Then the most terrible possibility of all struck me. Thomas Tapley had a front-door key. Had he met his killer somewhere in town and invited him back to the house? Using his own key, had the victim – unaware of the threat – let them both in?

Tentatively I began, ‘Can you tell me – I mean to say, the police will want to know everything you can tell them about Mr Tapley. How he came to lodge here, for example. Had you placed an advertisement? Did he bring references?’

‘Everything?’ Mrs Jameson looked alarmed. ‘But I know virtually nothing about him. Oh dear, that sounds so odd, because I allowed him into my house and if I knew nothing . . . But he was such a nice, quiet, happy sort of gentleman. I felt I could trust him, even with the key. Of course, I’ll give the police all the information I can.’

At that moment the mantelpiece clock chimed, making us both jump.
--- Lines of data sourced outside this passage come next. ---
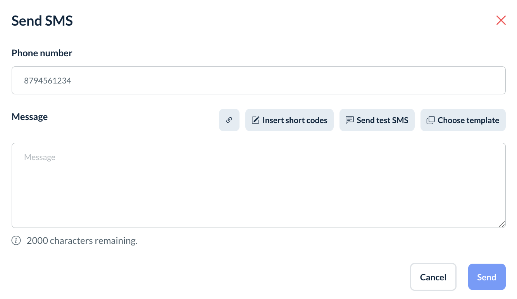Click the message box resize handle
Screen dimensions: 517x299
click(501, 224)
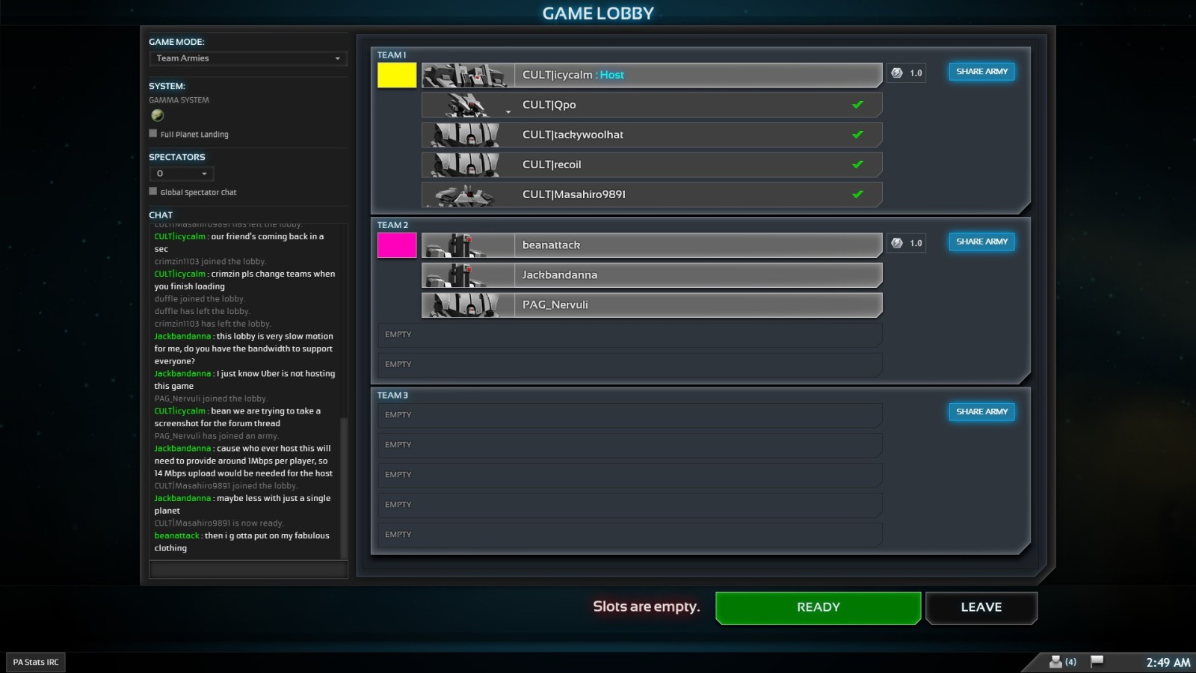The image size is (1196, 673).
Task: Enable Global Spectator Chat checkbox
Action: pyautogui.click(x=153, y=192)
She drew a deep breath. I think talking helped her because it was as if some impediment had suddenly been removed and the words fairly poured out.

Chapter Three

Patience Jameson

‘MY HUSBAND’S name was Ernest, as I mentioned, and he was master of the clipper ship, the
Josie
. Seafarers are obliged to be away from home a great deal and I used to tease him, declaring that the
Josie
was more of a wife to him than I was, since he spent so much more time with her than he did with me.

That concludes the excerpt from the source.